If Cats Disappeared From the World  世界から猫が消えたなら Dir: Akira Nagai (2016)

If Cats Disappeared From the World 

If Cats Disappeared From the World Film Poster
If Cats Disappeared From the World Film Poster

世界から猫が消えたなら 「Sekai kara Neko ga Kieta nara」 

Release Date: May 14th, 2016

Duration: 118 mins.

Director: Akira Nagai

Writer: Ryoichi Okada (Screenplay), Genki Kawamura (Original Novel)
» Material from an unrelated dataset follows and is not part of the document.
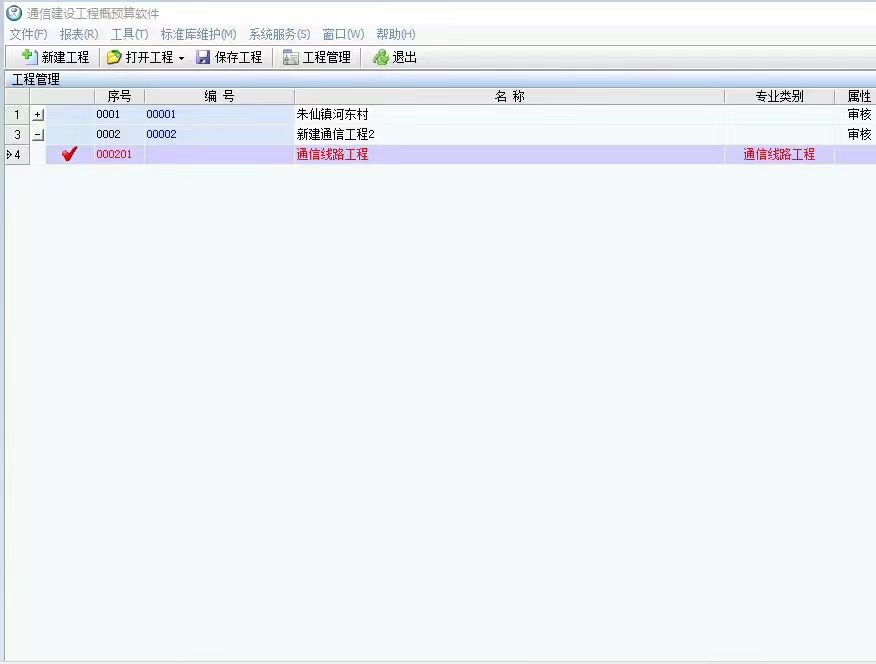Viewport: 876px width, 664px height.
Task: Click the 专业类别 column header
Action: pyautogui.click(x=779, y=96)

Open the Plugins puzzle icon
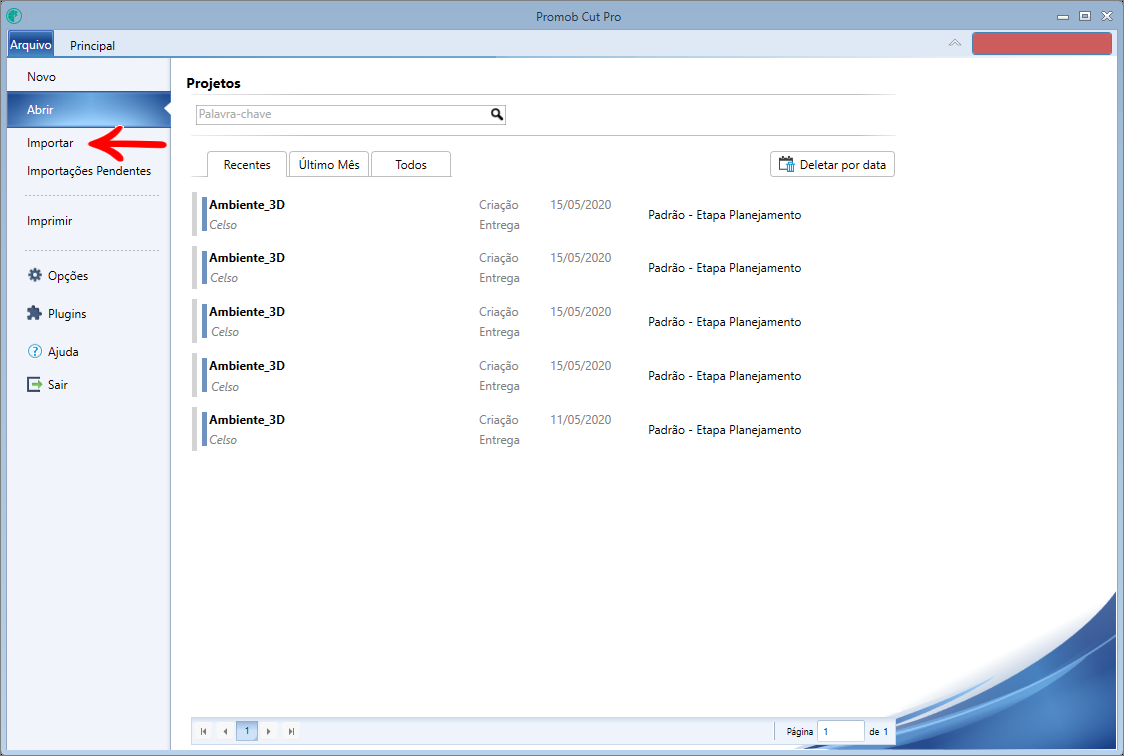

Starring: Takeru Satoh, Aoi Miyazaki, Mieko Harada, Eiji Okuda, Anna Ishii, Gaku Hamada, Eita Okuno

Website   IMDB

“If I were to disappear from this world, who would miss me?” Characters in movies usually think this while contemplating death. Of course, every person matters and our lives are connected with each other and the environment so something or someone disappearing has a big impact, but that is not always clear to people as we get swept up in dramatic circumstances and tumultuous emotions. There are tried and tested cinematic journeys used to lead a character to that epiphany of interconnection, either a path defined by hijinks or a contemplative trip down memory lane to show how important we all are, the latter of which happens in this gently powerful and moving film where the main character finds out he will die within days.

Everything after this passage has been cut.